Stored items from a collection:
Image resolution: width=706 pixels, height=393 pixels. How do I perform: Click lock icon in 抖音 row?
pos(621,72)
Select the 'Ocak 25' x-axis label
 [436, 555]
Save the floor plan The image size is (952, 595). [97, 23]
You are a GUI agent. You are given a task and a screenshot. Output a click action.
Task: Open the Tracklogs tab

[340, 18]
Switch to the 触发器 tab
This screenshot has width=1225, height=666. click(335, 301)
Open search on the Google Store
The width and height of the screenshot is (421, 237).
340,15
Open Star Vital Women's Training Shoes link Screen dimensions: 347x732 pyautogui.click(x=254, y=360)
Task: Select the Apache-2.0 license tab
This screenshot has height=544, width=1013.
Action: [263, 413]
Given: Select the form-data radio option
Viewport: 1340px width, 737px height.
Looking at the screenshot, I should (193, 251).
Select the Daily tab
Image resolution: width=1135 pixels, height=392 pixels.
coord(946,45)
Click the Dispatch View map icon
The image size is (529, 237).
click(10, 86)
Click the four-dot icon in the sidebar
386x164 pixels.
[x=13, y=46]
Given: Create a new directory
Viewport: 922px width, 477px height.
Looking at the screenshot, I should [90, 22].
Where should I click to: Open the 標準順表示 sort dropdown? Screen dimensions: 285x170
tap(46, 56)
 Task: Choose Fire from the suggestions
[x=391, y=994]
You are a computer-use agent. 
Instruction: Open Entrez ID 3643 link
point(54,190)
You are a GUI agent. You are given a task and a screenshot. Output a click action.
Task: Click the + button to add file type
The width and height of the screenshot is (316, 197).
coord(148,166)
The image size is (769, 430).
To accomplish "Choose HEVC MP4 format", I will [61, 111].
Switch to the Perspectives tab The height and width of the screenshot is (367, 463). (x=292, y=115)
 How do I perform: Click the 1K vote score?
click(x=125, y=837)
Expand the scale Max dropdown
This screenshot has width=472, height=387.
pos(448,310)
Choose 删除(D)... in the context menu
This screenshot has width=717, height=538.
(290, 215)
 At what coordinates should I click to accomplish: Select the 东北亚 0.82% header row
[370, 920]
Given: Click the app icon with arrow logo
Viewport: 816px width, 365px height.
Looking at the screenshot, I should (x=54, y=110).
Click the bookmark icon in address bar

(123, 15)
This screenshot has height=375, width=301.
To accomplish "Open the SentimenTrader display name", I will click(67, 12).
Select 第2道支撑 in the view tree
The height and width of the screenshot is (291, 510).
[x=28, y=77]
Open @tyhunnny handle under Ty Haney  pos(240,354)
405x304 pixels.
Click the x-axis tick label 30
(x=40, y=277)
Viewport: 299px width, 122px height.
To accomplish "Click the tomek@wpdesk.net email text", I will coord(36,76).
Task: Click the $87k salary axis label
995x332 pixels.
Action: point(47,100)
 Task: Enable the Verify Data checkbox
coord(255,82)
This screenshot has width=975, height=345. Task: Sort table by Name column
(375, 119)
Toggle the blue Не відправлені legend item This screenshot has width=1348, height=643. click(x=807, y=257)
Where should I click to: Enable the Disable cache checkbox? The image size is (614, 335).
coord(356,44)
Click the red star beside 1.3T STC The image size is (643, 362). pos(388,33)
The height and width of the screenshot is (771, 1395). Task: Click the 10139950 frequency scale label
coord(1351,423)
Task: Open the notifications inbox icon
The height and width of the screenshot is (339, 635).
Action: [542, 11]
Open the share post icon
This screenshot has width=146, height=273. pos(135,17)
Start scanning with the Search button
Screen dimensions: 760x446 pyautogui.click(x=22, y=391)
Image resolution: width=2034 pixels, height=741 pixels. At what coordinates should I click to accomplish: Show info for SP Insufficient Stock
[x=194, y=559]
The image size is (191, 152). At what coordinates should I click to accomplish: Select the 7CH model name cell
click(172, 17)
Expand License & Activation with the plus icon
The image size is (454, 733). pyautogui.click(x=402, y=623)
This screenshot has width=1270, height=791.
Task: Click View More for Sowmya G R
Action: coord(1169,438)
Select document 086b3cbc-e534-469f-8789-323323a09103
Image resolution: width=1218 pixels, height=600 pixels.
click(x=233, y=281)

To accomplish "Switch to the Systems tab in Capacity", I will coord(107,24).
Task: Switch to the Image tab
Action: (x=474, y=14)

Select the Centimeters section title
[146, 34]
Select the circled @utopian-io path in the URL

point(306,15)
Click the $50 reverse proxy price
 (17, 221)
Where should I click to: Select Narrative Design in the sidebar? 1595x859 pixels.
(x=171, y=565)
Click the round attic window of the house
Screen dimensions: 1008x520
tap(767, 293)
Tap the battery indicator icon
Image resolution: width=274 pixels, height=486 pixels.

Task details:
Reproduce the data in full. Nothing in it may be altered.

Response to the exercise:
Image resolution: width=706 pixels, height=393 pixels. How do I perform: Click lock icon in 抖音 row?
pos(621,72)
Select the 'Ocak 25' x-axis label
 [436, 555]
Save the floor plan The image size is (952, 595). [97, 23]
You are a GUI agent. You are given a task and a screenshot. Output a click action.
Task: Open the Tracklogs tab

[340, 18]
Switch to the 触发器 tab
This screenshot has width=1225, height=666. click(335, 301)
Open search on the Google Store
The width and height of the screenshot is (421, 237).
340,15
Open Star Vital Women's Training Shoes link Screen dimensions: 347x732 pyautogui.click(x=254, y=360)
Task: Select the Apache-2.0 license tab
This screenshot has height=544, width=1013.
Action: [263, 413]
Given: Select the form-data radio option
Viewport: 1340px width, 737px height.
Looking at the screenshot, I should (193, 251).
Select the Daily tab
Image resolution: width=1135 pixels, height=392 pixels.
coord(946,45)
Click the Dispatch View map icon
The image size is (529, 237).
click(10, 86)
Click the four-dot icon in the sidebar
386x164 pixels.
[x=13, y=46]
Given: Create a new directory
Viewport: 922px width, 477px height.
Looking at the screenshot, I should [90, 22].
Where should I click to: Open the 標準順表示 sort dropdown? Screen dimensions: 285x170
tap(46, 56)
 Task: Choose Fire from the suggestions
[x=391, y=994]
You are a computer-use agent. 
Instruction: Open Entrez ID 3643 link
point(54,190)
You are a GUI agent. You are given a task and a screenshot. Output a click action.
Task: Click the + button to add file type
The width and height of the screenshot is (316, 197).
coord(148,166)
The image size is (769, 430).
To accomplish "Choose HEVC MP4 format", I will [61, 111].
Switch to the Perspectives tab The height and width of the screenshot is (367, 463). (x=292, y=115)
 How do I perform: Click the 1K vote score?
click(x=125, y=837)
Expand the scale Max dropdown
This screenshot has width=472, height=387.
pos(448,310)
Choose 删除(D)... in the context menu
This screenshot has width=717, height=538.
(290, 215)
 At what coordinates should I click to accomplish: Select the 东北亚 0.82% header row
[370, 920]
Given: Click the app icon with arrow logo
Viewport: 816px width, 365px height.
Looking at the screenshot, I should (x=54, y=110).
Click the bookmark icon in address bar

(123, 15)
This screenshot has height=375, width=301.
To accomplish "Open the SentimenTrader display name", I will click(67, 12).
Select 第2道支撑 in the view tree
The height and width of the screenshot is (291, 510).
[x=28, y=77]
Open @tyhunnny handle under Ty Haney  pos(240,354)
405x304 pixels.
Click the x-axis tick label 30
(x=40, y=277)
Viewport: 299px width, 122px height.
To accomplish "Click the tomek@wpdesk.net email text", I will coord(36,76).
Task: Click the $87k salary axis label
995x332 pixels.
Action: point(47,100)
 Task: Enable the Verify Data checkbox
coord(255,82)
This screenshot has width=975, height=345. Task: Sort table by Name column
(375, 119)
Toggle the blue Не відправлені legend item This screenshot has width=1348, height=643. click(x=807, y=257)
Where should I click to: Enable the Disable cache checkbox? The image size is (614, 335).
coord(356,44)
Click the red star beside 1.3T STC The image size is (643, 362). pos(388,33)
The height and width of the screenshot is (771, 1395). Task: Click the 10139950 frequency scale label
coord(1351,423)
Task: Open the notifications inbox icon
The height and width of the screenshot is (339, 635).
Action: [542, 11]
Open the share post icon
This screenshot has width=146, height=273. pos(135,17)
Start scanning with the Search button
Screen dimensions: 760x446 pyautogui.click(x=22, y=391)
Image resolution: width=2034 pixels, height=741 pixels. At what coordinates should I click to accomplish: Show info for SP Insufficient Stock
[x=194, y=559]
The image size is (191, 152). At what coordinates should I click to accomplish: Select the 7CH model name cell
click(172, 17)
Expand License & Activation with the plus icon
The image size is (454, 733). pyautogui.click(x=402, y=623)
This screenshot has width=1270, height=791.
Task: Click View More for Sowmya G R
Action: coord(1169,438)
Select document 086b3cbc-e534-469f-8789-323323a09103
Image resolution: width=1218 pixels, height=600 pixels.
click(x=233, y=281)

To accomplish "Switch to the Systems tab in Capacity", I will coord(107,24).
Task: Switch to the Image tab
Action: (x=474, y=14)

Select the Centimeters section title
[146, 34]
Select the circled @utopian-io path in the URL

point(306,15)
Click the $50 reverse proxy price
 (17, 221)
Where should I click to: Select Narrative Design in the sidebar? 1595x859 pixels.
(x=171, y=565)
Click the round attic window of the house
Screen dimensions: 1008x520
tap(767, 293)
Tap the battery indicator icon
Image resolution: width=274 pixels, height=486 pixels.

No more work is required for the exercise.